“姐姐,您说说那女人什么意思?也不看看自己几分颜色,还真把自己当做高高在上的太子妃了?”穿绿色高腰纱裙的女子眉毛拧得都能夹死一只苍蝇,她就是早上跟恪靖炫耀断香魂的那个,杨勇最近才纳的妾室,赐名成姬。
她是长安街上头号烟花之地金陵的女子,姿色虽比不上花魁宋莹莹,但舞姿却是与其不相上下,只是因为姿色差了那么一点,所以只能屈居其裙下,要说这心里的不甘,就跟那黄河之水,滔滔不绝。
不过后来,她遇上了当朝太子,立刻被他的才情给折服,几下媚眼过去,男女之事就在月黑风高下发生了。
被接到东宫之后,虽然只是被封为成姬,但是比起烟花之地那种没客户就得挨妈妈白眼,搞不好还会落在没饭吃喝凉水的悲惨境地,相比之下,这里就是人间天堂了,衣来伸手饭来张口,还有那么多好看的首饰,关键是不用再看别人脸色,而是别人要看她的脸色!

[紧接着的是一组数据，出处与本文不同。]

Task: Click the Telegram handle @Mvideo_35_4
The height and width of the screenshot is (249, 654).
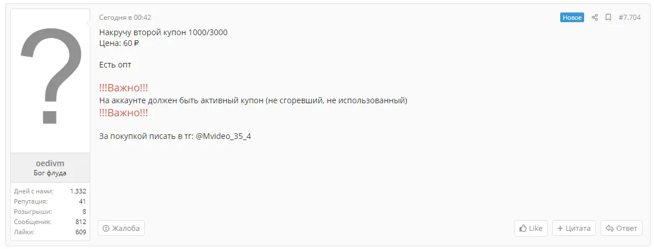Action: [x=223, y=137]
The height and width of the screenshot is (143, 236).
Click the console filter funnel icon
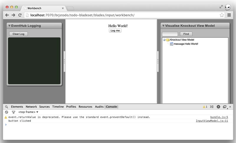tap(13, 112)
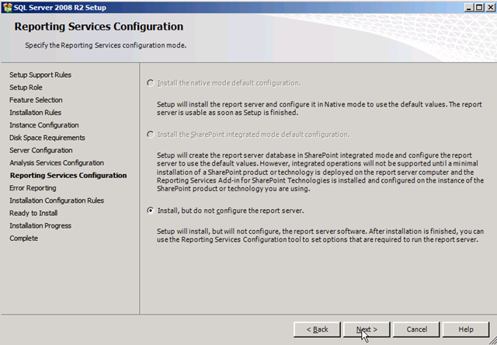
Task: Select SharePoint integrated mode default configuration option
Action: click(x=151, y=134)
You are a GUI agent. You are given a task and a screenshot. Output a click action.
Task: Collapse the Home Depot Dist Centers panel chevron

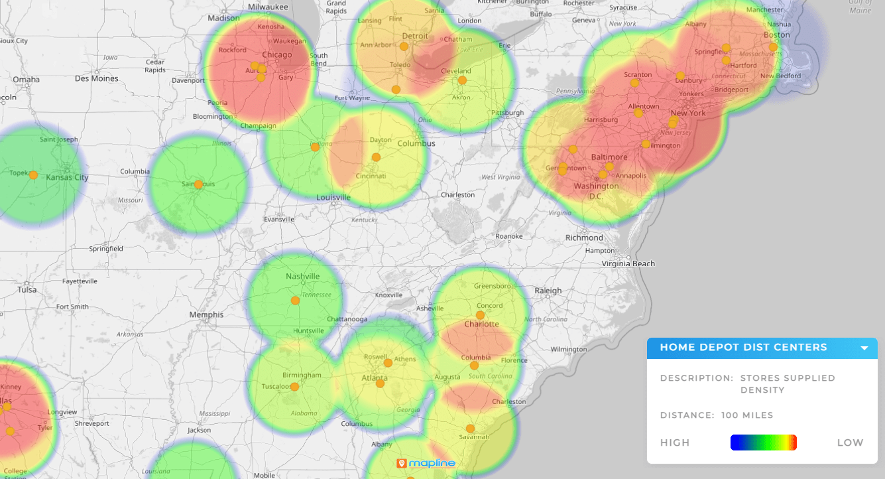(864, 348)
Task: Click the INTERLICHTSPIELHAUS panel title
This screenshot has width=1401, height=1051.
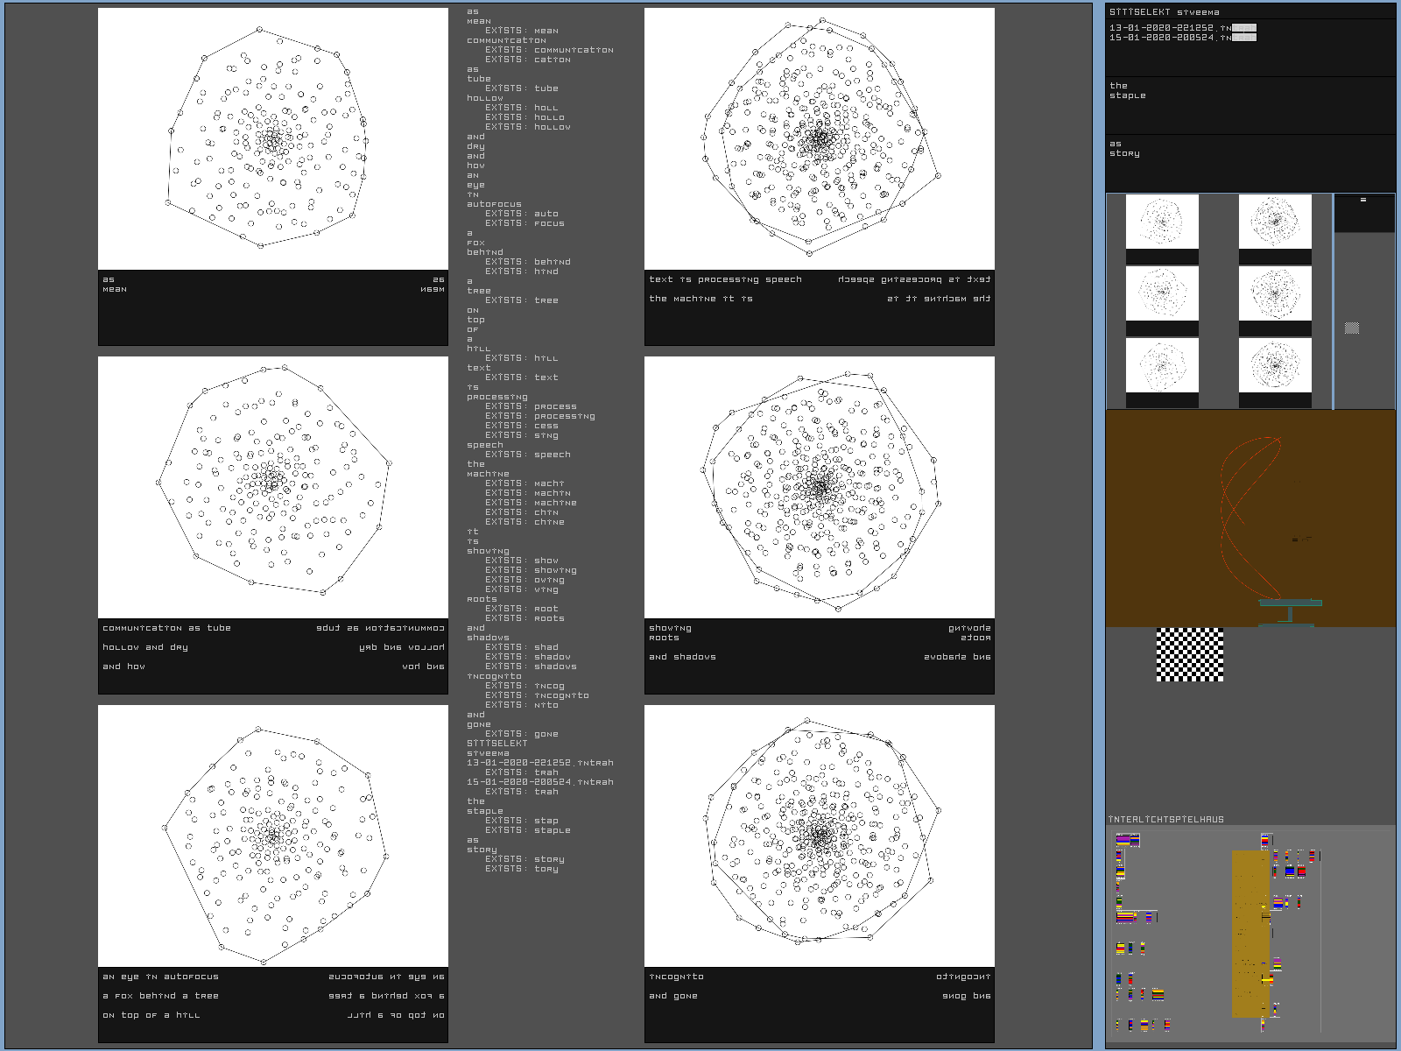Action: (x=1166, y=820)
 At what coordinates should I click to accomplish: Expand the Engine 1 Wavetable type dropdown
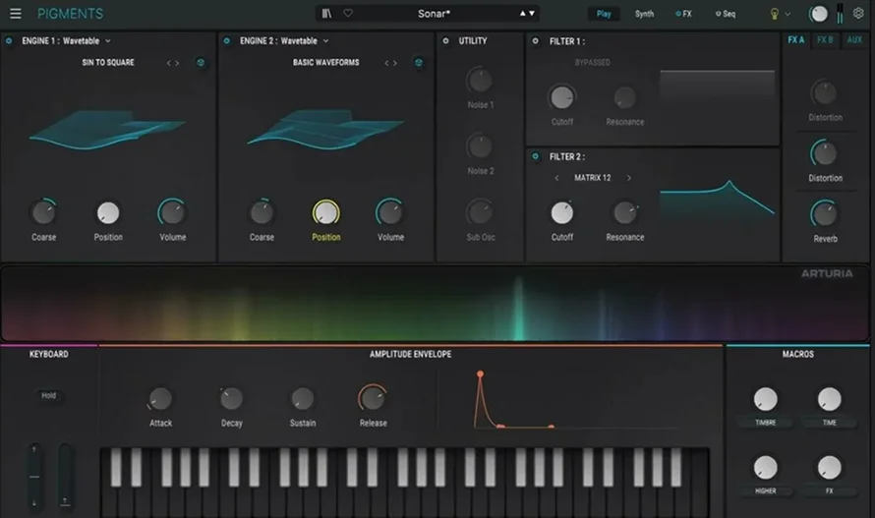tap(108, 41)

而且太子对她也挺不错,隔三差五地到她的寝殿里跑,时不时给她捎些胭脂水粉,比起那个好几个月都不被宠幸的太子妃,她有的是骄傲的资本。而今早那人却给她来了个下马威,这让她怎么咽得下这口气?
“我也觉得奇怪了,元妃大病了三日,怎么这会儿不见病态,反而跟变了个人似的?早上她说的那番话大伙儿也都听明白了,四两拨千斤推开自己的窘境,还让咱们难堪,真是可恶!”这回说话的是穿粉色长裙的女子,也是早上炫耀金钗被恪靖教育了一顿,杨勇的第二位妾王良媛,丹凤眼是她五官中突出的特点,也正是因为杨勇喜欢她那双眼,赏她金钗来相得益彰。
而这一切的一切到了元氏嘴里,竟成了铺张浪费,还金环戴在猪鼻子上,你才猪鼻子呢!你全家都长了猪鼻子!
哦,不,太子殿下除外……
“姐姐,您倒是说句话呀,元氏不过是元大人的女儿,她爹的位份还没您爹高呢,瞧她那趾高气扬的样子,好像自己当了太子妃就有多少了不起的样子!要不是有皇后娘娘给她撑腰,她能这么嚣张吗?”

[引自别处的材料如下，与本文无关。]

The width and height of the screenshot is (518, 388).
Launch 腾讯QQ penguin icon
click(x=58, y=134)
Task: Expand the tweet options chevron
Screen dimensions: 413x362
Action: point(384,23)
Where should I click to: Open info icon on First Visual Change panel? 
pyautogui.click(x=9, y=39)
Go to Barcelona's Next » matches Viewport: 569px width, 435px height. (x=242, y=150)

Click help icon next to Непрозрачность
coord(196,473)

身为当朝宰相高熲的掌上明珠,位份仅次于元氏的高良娣,低头绣着她未完的枕巾,俏丽的脸看不出喜怒哀乐,直到王良媛一遍遍问了,她才抬起头来。
“那么妹妹是想让我说什么呢?和你一起骂太子妃吗?”
王良媛脸上的神情僵住,又马上堆出满面的笑容,以宽大的袖口遮住嘴,说:“哪里是骂呀,其实只是想讨个公道而已。”
“那妹妹想怎么个公道呢?”
“这……”王良媛偷偷朝成姬递去个眼神,后者心领神会。
“姐姐,话不是这么说的,您难道没看到那人说话的语气吗?即便是教训人,也要好好教训啊,怎么能……怎么能说出羞辱人的话?”成姬停了会儿,继续说,“即便她是正妃,出于好意来训诫妹妹们,也不能说,说金环戴在猪鼻子上呀,这种话,这种话……哎!”她摸着额头,却暗暗透过指缝去观察高良娣的表情。
她特意用“我们”,为的就是激怒高氏。
“太子妃的话确实过重了点,不过……若是没有人拿恩宠、赏赐炫耀在先,也不会让太子妃抓住话柄来教训一番,妹妹,你说是吧?”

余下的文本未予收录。